[Users] Kernel panic on restore

Roman Haefeli reduzent at gmail.com
Fri Mar 28 03:03:52 PDT 2014


On Wed, 2014-03-26 at 22:30 +0400, Andrew Vagin wrote:
> Hello Roman,
> 
> Could you file a bug to bugzilla.openvz.org and assign it to me?
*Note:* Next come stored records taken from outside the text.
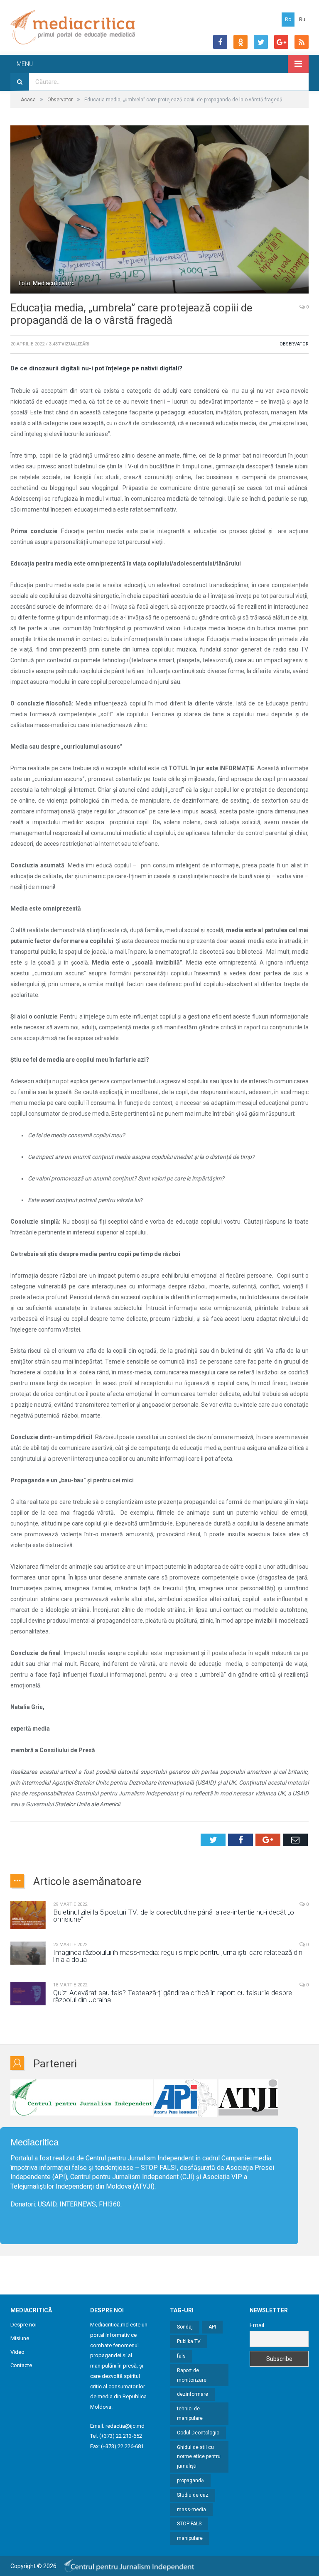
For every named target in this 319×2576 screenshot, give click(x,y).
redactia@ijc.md (125, 2426)
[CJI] (81, 2098)
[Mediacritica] (72, 27)
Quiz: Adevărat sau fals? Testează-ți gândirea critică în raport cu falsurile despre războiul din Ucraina (172, 1996)
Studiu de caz (193, 2495)
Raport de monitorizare (191, 2375)
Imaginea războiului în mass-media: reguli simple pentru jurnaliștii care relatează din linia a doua (177, 1956)
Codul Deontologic (198, 2433)
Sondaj (185, 2327)
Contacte (21, 2365)
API (212, 2327)
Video (17, 2352)
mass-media (191, 2509)
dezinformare (192, 2394)
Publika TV (189, 2341)
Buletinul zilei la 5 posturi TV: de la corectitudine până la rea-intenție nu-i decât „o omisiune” (173, 1916)
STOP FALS (158, 2168)
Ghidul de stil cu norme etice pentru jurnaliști (199, 2456)
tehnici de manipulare (190, 2413)
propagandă (190, 2480)
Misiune (19, 2338)
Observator (294, 344)
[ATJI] (248, 2098)
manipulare (190, 2538)
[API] (185, 2098)
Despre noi (23, 2324)
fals (181, 2356)
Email (257, 2325)
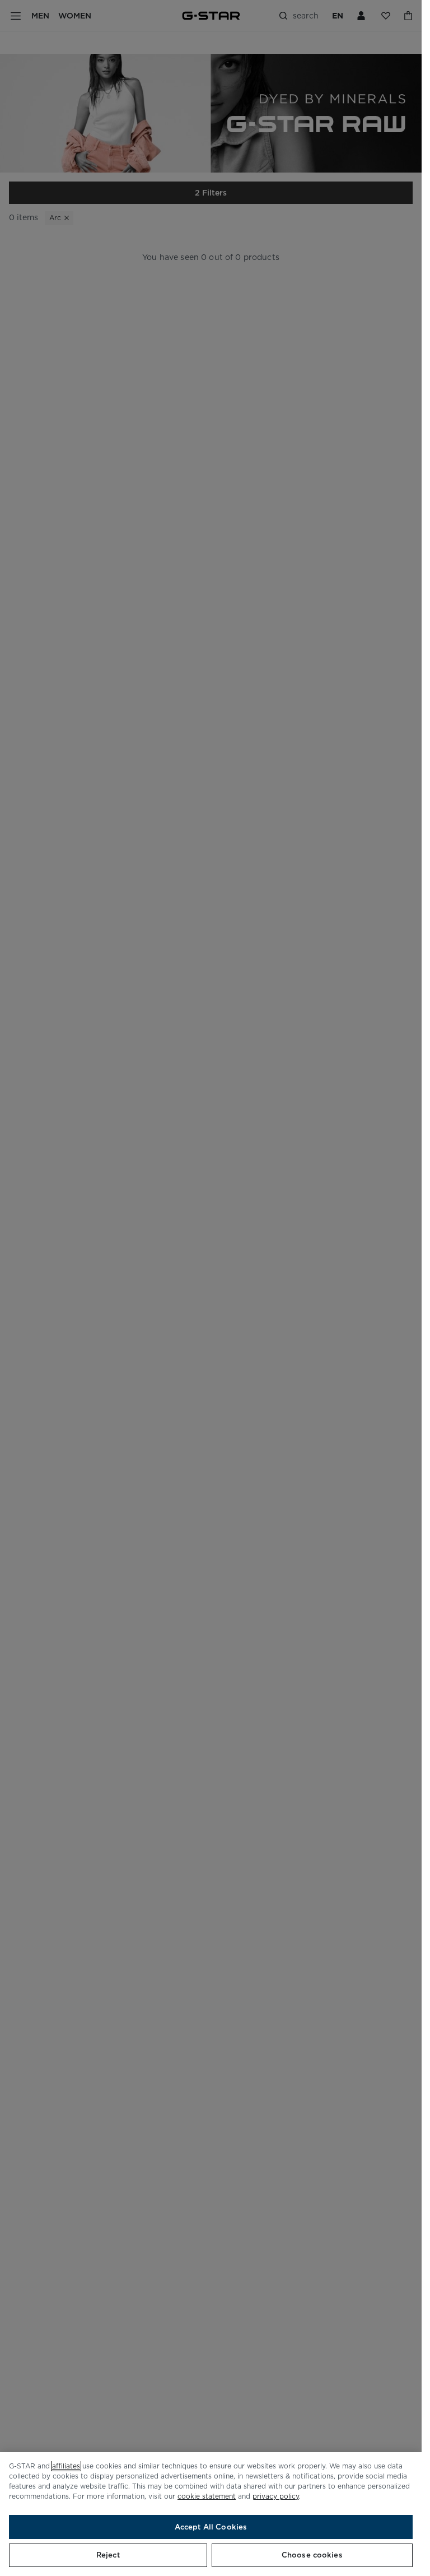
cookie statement (206, 2496)
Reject (108, 2555)
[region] (211, 2514)
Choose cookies (312, 2555)
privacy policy (276, 2496)
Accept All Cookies (211, 2527)
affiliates (66, 2466)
Sure: https://bugzilla.openvz.org/show_bug.cgi?id=2926

I discovered some other problems related to that that I'd like to
discuss still here on the list. 

After the crash of the HN that tried to restore the CT, I manually tried
to start the CT on another HN. I did:

$ vzctl start ploop4

and the HN on which I issued this command crashed immediately as well
because instead of starting it tried to restore from the dump file that
was still lying around.  To me it looks like the crash just happens at
the time of the restore, but the actual problem is that the dump file is
corrupt and would crashes every HN, when trying to restore from it.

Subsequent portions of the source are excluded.